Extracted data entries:
========

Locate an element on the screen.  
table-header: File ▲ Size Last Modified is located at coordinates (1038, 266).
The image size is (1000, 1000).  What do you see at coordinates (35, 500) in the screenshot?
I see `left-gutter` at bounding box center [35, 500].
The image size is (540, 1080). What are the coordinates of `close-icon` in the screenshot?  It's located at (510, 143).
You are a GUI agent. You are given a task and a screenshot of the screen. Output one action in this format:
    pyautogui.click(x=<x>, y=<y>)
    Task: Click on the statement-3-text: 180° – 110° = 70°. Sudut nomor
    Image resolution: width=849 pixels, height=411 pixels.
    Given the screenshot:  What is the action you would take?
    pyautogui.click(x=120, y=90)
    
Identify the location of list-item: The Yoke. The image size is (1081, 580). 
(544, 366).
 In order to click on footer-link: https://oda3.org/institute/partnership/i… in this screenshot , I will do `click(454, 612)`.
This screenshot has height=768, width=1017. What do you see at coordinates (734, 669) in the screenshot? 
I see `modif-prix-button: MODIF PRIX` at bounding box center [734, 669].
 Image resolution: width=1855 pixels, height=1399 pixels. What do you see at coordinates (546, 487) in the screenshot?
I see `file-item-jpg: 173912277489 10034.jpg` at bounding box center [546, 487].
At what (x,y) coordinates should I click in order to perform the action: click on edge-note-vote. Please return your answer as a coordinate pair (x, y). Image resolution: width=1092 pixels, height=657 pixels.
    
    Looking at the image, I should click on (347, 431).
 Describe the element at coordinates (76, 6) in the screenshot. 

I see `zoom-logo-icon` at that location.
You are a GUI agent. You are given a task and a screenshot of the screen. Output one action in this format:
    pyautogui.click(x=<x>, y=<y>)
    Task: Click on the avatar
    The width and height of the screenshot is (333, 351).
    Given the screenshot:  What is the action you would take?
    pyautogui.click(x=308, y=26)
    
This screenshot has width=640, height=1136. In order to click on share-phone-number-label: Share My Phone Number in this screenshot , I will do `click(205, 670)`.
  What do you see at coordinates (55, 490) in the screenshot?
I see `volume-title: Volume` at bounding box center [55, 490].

========

Directions for this task> Reproduce the lines of the material verbatim, starting at the line that contains "Describe the element" and ending at the last line of the material.

Solution below>
 Describe the element at coordinates (76, 6) in the screenshot. 

I see `zoom-logo-icon` at that location.
You are a GUI agent. You are given a task and a screenshot of the screen. Output one action in this format:
    pyautogui.click(x=<x>, y=<y>)
    Task: Click on the avatar
    The width and height of the screenshot is (333, 351).
    Given the screenshot:  What is the action you would take?
    pyautogui.click(x=308, y=26)
    
This screenshot has width=640, height=1136. In order to click on share-phone-number-label: Share My Phone Number in this screenshot , I will do `click(205, 670)`.
  What do you see at coordinates (55, 490) in the screenshot?
I see `volume-title: Volume` at bounding box center [55, 490].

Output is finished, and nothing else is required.